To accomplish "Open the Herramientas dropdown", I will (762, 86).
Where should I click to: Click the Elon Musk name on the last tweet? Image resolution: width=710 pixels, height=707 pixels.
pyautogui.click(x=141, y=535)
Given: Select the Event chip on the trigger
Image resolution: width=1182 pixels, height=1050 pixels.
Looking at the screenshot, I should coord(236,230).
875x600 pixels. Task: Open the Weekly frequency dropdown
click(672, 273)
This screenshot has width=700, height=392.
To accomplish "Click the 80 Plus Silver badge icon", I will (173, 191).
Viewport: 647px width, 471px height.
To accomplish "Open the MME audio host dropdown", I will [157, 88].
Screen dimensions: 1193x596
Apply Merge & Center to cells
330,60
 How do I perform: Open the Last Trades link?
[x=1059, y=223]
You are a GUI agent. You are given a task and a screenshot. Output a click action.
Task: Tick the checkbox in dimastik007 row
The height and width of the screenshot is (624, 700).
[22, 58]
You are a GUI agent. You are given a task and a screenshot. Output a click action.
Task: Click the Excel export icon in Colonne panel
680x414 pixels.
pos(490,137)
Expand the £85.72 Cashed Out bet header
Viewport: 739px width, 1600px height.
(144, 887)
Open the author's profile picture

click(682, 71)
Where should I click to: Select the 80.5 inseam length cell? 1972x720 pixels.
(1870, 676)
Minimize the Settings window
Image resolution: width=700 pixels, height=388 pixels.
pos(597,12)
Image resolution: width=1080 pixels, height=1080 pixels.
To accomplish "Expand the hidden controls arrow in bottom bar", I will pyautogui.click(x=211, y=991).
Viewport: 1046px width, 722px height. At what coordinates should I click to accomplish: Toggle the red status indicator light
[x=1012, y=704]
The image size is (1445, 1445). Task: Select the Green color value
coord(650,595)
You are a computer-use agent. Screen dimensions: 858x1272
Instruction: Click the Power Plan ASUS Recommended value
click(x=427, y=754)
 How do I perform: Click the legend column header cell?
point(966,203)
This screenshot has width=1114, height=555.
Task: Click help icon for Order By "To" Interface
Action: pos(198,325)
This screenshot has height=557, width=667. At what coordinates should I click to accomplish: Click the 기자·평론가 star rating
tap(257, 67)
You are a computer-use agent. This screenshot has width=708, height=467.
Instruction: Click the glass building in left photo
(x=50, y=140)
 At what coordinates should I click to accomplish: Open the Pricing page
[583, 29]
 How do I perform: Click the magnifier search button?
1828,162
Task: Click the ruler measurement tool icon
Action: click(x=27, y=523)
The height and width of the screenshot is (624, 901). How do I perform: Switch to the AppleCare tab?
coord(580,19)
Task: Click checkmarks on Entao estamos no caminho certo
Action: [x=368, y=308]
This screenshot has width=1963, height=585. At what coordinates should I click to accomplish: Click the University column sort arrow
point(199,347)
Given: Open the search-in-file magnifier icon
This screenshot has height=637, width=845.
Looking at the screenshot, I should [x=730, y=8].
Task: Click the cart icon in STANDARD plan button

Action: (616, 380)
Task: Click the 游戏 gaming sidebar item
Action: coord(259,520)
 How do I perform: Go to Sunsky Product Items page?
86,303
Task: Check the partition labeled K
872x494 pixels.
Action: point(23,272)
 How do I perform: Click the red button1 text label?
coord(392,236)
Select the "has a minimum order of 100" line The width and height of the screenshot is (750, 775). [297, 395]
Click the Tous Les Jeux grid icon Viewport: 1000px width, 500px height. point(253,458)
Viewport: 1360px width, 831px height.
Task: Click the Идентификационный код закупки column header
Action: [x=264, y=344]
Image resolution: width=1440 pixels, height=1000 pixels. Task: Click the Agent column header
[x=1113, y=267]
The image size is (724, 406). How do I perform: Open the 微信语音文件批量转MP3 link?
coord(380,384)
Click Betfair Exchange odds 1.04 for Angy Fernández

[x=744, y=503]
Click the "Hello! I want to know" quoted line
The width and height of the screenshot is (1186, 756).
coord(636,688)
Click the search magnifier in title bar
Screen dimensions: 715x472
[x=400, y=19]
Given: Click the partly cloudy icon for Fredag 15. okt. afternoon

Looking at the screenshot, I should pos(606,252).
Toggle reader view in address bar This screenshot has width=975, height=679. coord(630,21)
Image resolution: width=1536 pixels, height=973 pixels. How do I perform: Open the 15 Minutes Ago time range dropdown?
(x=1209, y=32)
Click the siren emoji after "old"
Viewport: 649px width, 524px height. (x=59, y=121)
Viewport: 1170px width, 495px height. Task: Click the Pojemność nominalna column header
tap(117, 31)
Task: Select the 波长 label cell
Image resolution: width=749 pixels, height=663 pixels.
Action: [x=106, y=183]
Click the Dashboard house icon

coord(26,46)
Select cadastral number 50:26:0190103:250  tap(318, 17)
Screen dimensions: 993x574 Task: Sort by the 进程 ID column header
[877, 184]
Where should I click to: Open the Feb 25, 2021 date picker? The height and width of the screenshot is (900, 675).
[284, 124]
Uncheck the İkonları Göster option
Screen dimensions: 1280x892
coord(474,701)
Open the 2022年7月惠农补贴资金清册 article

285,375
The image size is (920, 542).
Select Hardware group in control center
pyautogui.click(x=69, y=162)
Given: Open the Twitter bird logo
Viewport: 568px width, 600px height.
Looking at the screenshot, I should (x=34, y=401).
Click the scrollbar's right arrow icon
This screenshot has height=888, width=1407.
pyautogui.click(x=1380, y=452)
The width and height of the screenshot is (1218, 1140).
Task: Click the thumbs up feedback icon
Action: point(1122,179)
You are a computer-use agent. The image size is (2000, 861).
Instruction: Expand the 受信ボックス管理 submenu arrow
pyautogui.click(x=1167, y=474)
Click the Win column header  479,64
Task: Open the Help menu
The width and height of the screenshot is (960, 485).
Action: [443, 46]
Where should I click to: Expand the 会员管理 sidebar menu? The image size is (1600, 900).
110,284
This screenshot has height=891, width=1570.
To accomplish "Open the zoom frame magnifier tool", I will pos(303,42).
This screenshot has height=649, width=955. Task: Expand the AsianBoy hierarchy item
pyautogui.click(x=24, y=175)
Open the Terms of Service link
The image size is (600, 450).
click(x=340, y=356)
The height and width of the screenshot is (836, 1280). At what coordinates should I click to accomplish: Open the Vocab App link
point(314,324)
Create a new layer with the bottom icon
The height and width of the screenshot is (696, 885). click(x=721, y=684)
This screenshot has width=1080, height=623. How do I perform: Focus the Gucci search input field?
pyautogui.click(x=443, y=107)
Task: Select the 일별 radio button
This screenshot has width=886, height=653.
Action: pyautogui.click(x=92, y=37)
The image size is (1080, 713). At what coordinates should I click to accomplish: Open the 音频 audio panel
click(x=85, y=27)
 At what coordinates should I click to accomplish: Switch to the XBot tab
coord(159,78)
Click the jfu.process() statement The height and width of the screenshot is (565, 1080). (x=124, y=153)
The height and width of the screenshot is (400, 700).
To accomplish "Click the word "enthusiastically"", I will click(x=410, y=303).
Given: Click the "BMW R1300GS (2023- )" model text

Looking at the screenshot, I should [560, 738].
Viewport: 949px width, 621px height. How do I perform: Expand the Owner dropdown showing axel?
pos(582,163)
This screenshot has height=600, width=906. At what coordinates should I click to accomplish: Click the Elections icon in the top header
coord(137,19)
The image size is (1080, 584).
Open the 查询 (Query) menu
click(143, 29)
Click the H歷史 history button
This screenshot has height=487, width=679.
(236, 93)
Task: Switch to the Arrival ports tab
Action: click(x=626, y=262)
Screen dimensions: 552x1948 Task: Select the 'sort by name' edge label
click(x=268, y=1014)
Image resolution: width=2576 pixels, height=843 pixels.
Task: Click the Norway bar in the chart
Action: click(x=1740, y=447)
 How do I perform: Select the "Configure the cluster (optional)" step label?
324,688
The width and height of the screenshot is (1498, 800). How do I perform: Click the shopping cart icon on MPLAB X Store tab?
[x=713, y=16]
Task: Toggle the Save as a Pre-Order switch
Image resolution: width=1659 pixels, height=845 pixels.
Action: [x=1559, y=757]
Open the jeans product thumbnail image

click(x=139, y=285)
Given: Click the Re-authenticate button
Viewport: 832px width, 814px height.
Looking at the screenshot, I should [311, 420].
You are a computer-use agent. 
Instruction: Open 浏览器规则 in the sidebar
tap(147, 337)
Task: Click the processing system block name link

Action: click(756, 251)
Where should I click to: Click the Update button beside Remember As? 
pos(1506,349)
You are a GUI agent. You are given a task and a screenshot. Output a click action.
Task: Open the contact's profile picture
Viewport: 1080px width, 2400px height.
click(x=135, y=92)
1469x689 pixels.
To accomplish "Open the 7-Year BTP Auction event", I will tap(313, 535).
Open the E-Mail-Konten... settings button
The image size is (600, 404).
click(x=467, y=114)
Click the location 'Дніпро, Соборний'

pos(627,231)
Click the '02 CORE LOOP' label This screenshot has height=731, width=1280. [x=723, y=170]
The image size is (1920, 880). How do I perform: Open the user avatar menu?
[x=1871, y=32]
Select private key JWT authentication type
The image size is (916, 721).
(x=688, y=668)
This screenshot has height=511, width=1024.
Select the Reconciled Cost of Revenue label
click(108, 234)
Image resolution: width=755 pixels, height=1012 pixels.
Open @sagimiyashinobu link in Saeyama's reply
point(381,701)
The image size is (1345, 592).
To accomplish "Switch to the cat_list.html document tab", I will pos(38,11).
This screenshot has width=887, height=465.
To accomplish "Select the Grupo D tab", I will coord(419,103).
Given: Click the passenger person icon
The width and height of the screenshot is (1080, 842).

:::::

#### TASK BRIEF
Among the lines above, find the one with "Image resolution: width=1536" and the one with "Select cadastral number". Quote both and everything between them, exactly.

#### SOLUTION BELOW
Image resolution: width=1536 pixels, height=973 pixels. How do I perform: Open the 15 Minutes Ago time range dropdown?
(x=1209, y=32)
Click the siren emoji after "old"
Viewport: 649px width, 524px height. (x=59, y=121)
Viewport: 1170px width, 495px height. Task: Click the Pojemność nominalna column header
tap(117, 31)
Task: Select the 波长 label cell
Image resolution: width=749 pixels, height=663 pixels.
Action: [x=106, y=183]
Click the Dashboard house icon

coord(26,46)
Select cadastral number 50:26:0190103:250  tap(318, 17)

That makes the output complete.